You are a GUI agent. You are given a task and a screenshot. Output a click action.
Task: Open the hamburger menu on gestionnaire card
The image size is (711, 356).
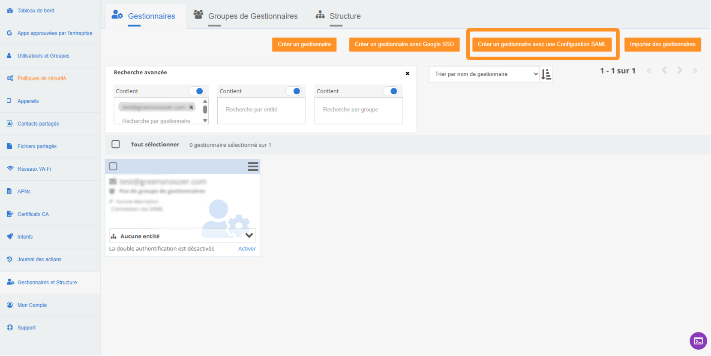click(253, 166)
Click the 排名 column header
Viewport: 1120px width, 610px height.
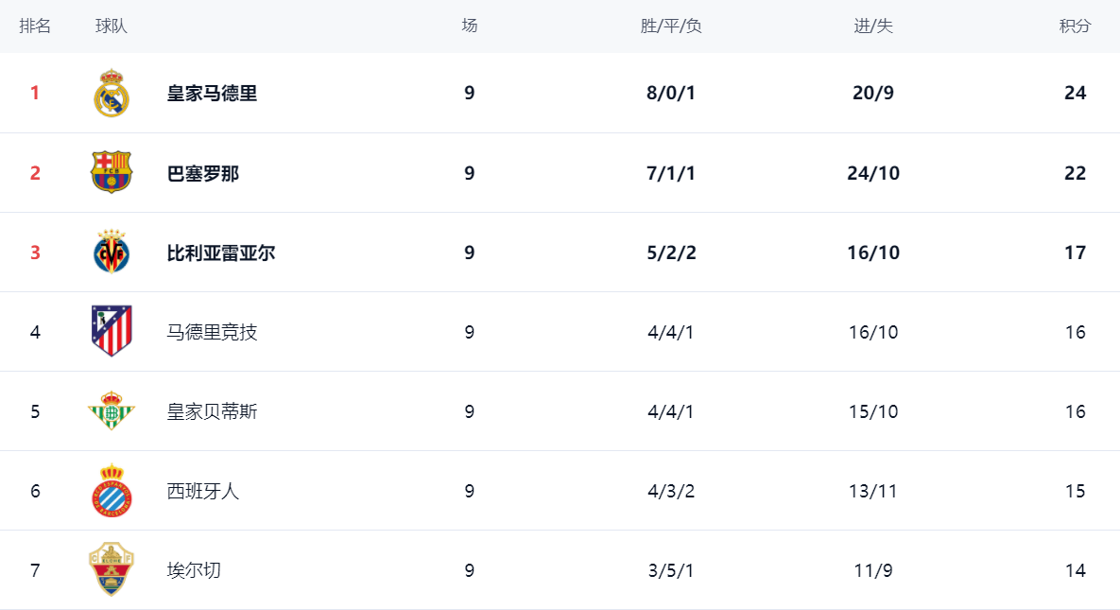click(35, 26)
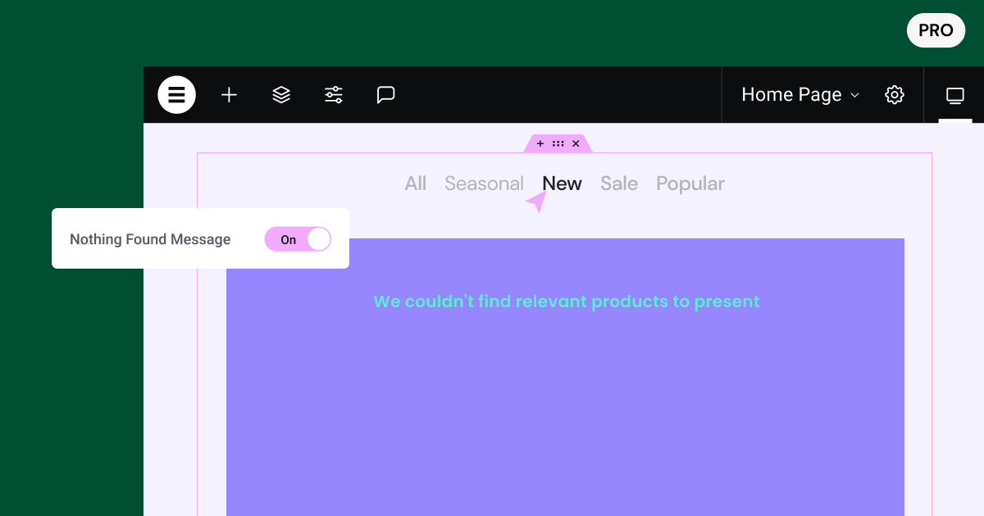Open page settings gear icon

coord(895,95)
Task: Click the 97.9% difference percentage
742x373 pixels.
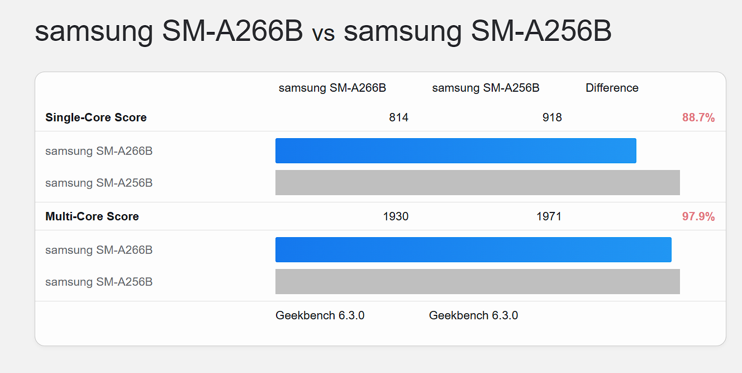Action: [698, 216]
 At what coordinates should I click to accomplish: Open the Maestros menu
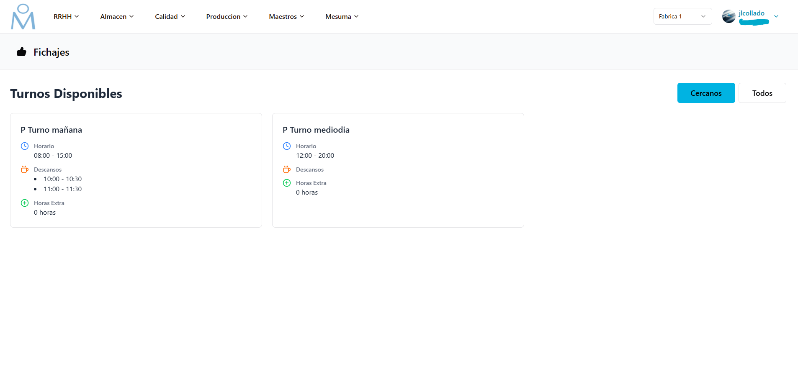click(286, 16)
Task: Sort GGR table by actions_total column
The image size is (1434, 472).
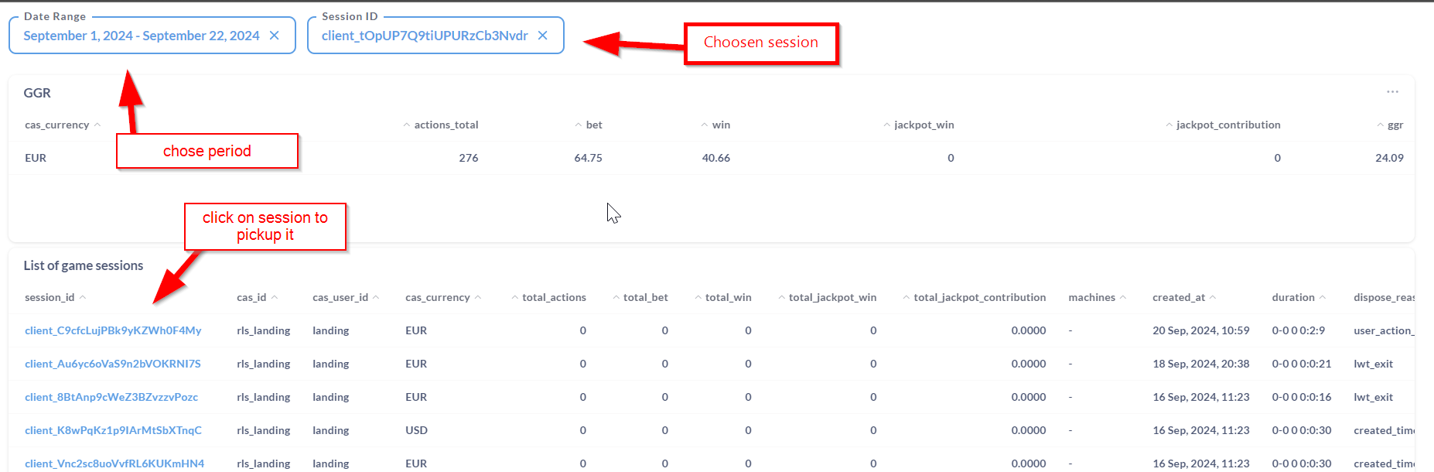Action: [446, 125]
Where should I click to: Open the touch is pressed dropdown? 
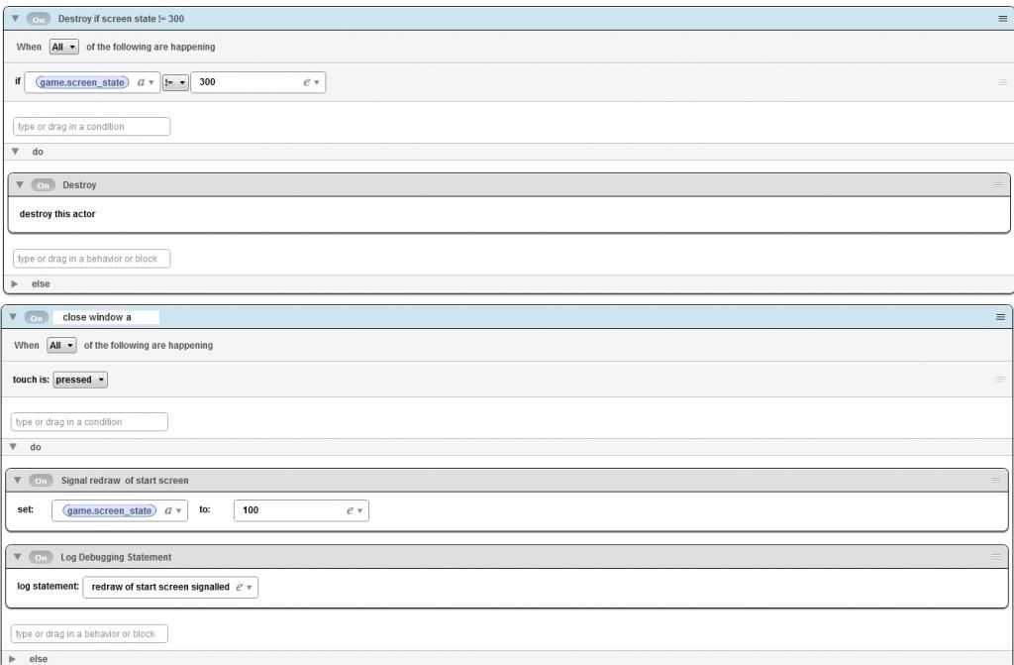tap(81, 380)
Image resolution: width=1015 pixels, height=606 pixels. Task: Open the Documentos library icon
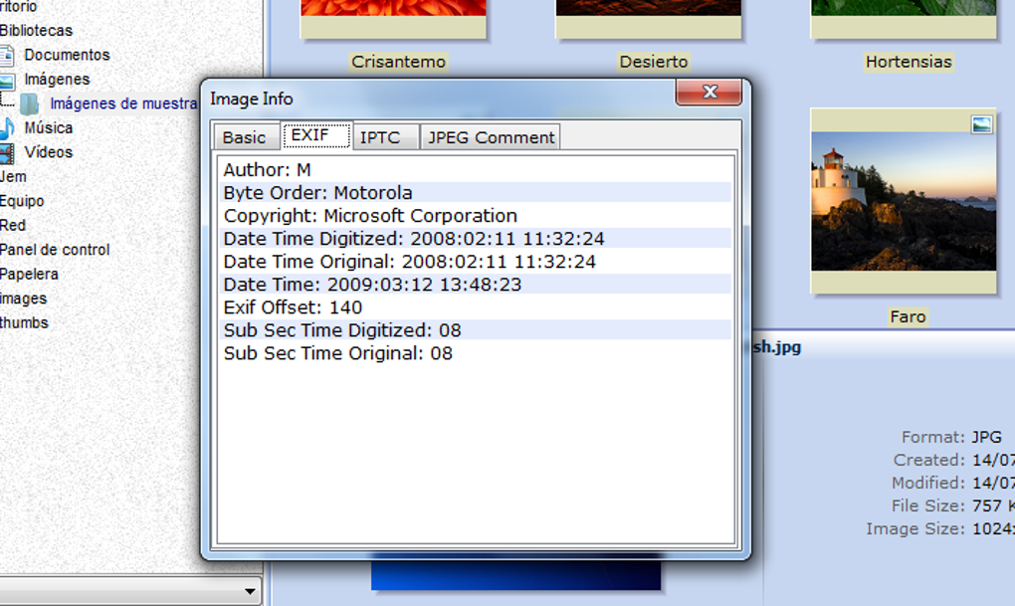(x=7, y=56)
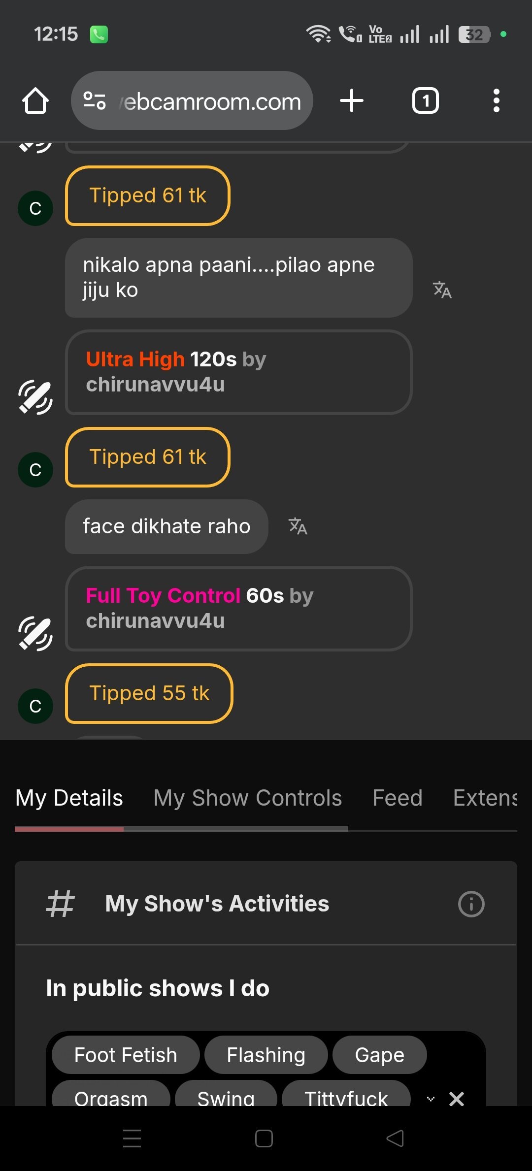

—————

- [The problem]: Word for word, restate only the lines from the one bearing "742x373 pixels." through the final line of the listing, inclusive, with no pictures.

- [Result of this task]:
742x373 pixels.
Action: [698, 216]
 At what coordinates should I click to accomplish: Open the Maestros menu
click(286, 16)
Task: Sort GGR table by actions_total column
The image size is (1434, 472).
Action: [446, 125]
Where should I click to: Open the touch is pressed dropdown? 
tap(81, 380)
Image resolution: width=1015 pixels, height=606 pixels. Task: Open the Documentos library icon
(x=7, y=56)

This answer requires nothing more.